Global COVID Death Toll At Lowest In Almost A Year – WHO
Speaking on Wednesday at a media briefing in Geneva, Tedros Ghebreyesus, WHO director-general, said although the deaths are now at its lowest level, the numbers are still unacceptably high.
The number of weekly reported deaths from COVID-19 continues to decline, and is now at the lowest level in almost a year. But it’s still an unacceptably high level – almost 50,000 deaths a week, and the real number is certainly higher.

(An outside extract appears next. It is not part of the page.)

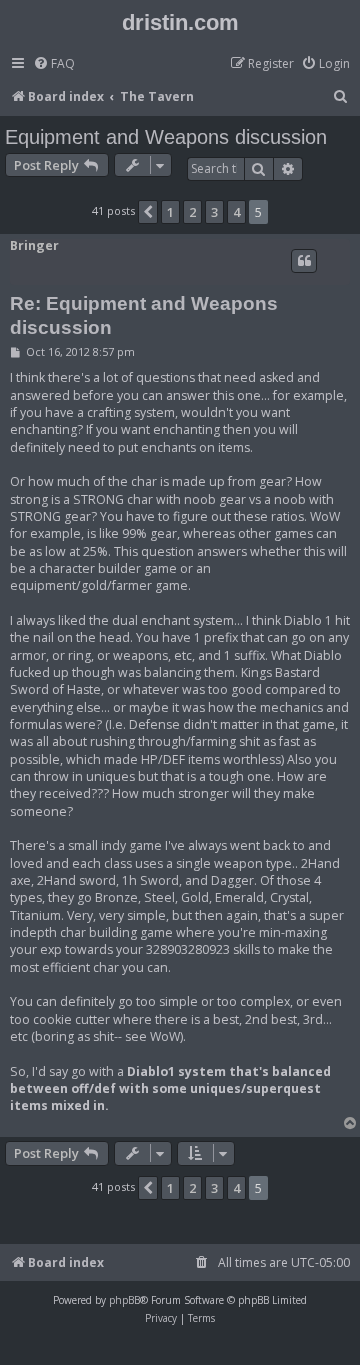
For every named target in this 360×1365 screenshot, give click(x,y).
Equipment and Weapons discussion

Deaths are declining in every region except Europe, where several countries are facing fresh waves of cases and deaths. And of course, deaths are highest in the countries and populations with the least access to vaccines.
As at Wednesday, more than 238 million COVID-19 cases had been recorded worldwide, including over 4.8 million deaths, according to WHO.
The director-general said 56 countries, who were excluded from the global vaccine marketplace, were not able to reach the target of vaccinating 10 percent of their populations by the end of September.
He added that most of the countries are in Africa, stressing;
Even more countries are at risk of missing the 40% target by the end of this year.
Three countries – Burundi, Eritrea and the Democratic People’s Republic of Korea – have yet to start vaccinations.
About half of the remaining countries are constrained by supply. They have a vaccination programme underway, but don’t have enough supply to accelerate enough to reach the target.
Ghebreyesus asked countries and companies that control global vaccine supply to prioritise distribution to the COVAX solidarity initiative and African Vaccine Acquisition Trust (AVAT).